### About this exercise
The records that follow are to be repeated exactly, with no pictures carried over.

(Dataset entries)
****

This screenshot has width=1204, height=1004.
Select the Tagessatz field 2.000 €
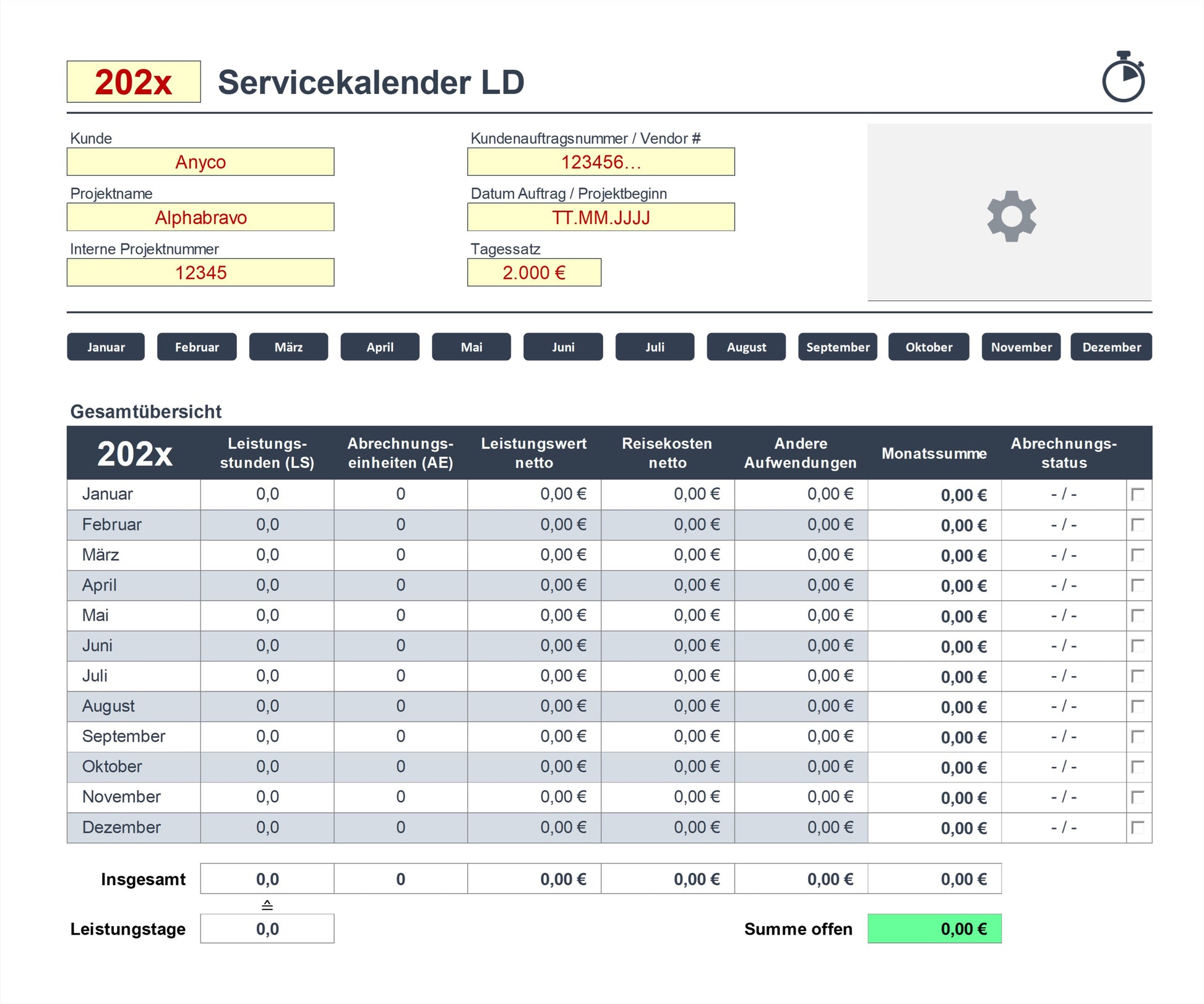(x=534, y=272)
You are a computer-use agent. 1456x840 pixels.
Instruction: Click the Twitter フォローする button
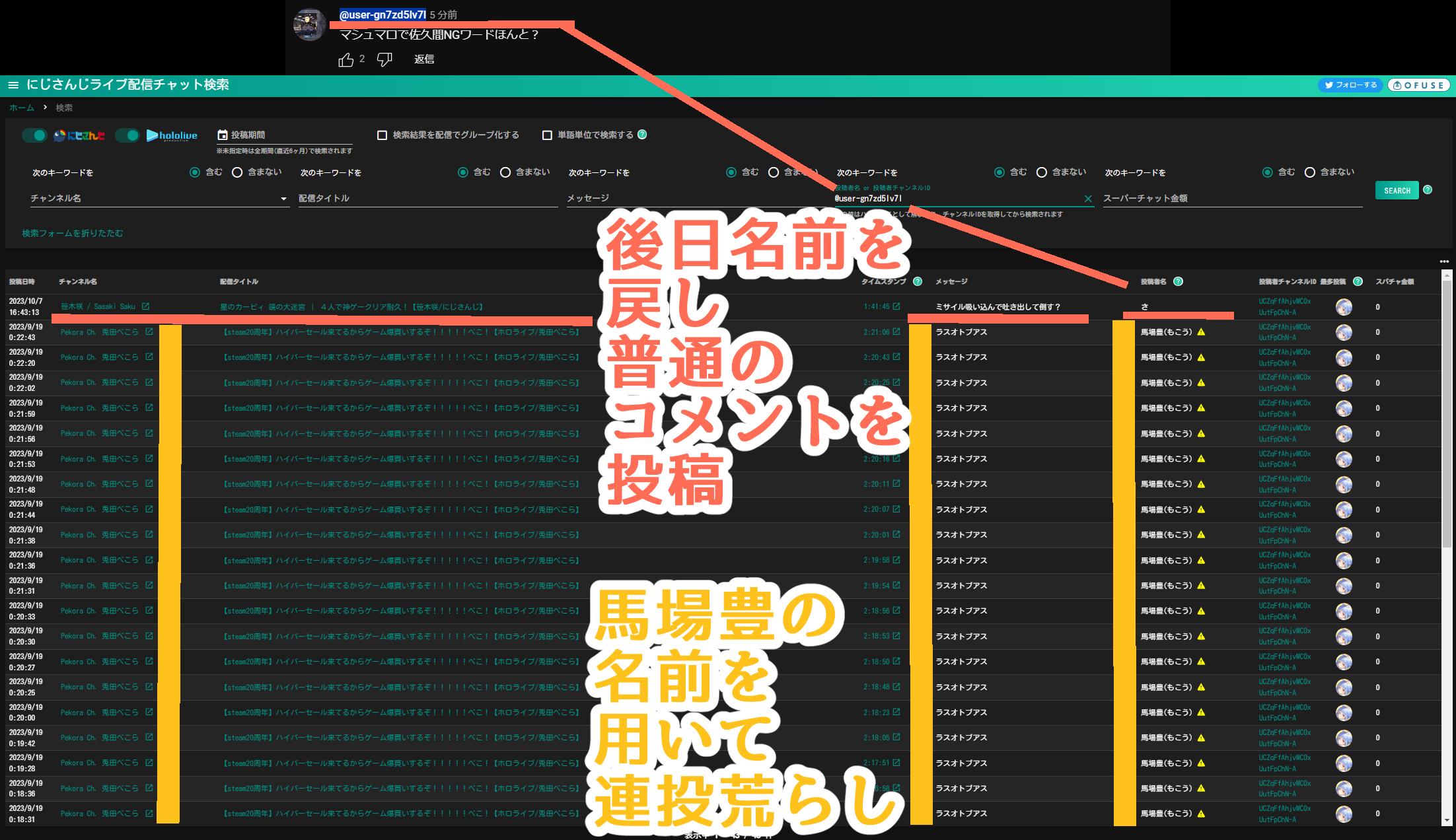pyautogui.click(x=1350, y=85)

****

### Worked solution
This screenshot has width=1204, height=1004.
Select the Tagessatz field 2.000 €
(x=534, y=272)
You are a computer-use agent. 1456x840 pixels.
Instruction: Click the Twitter フォローする button
pyautogui.click(x=1350, y=85)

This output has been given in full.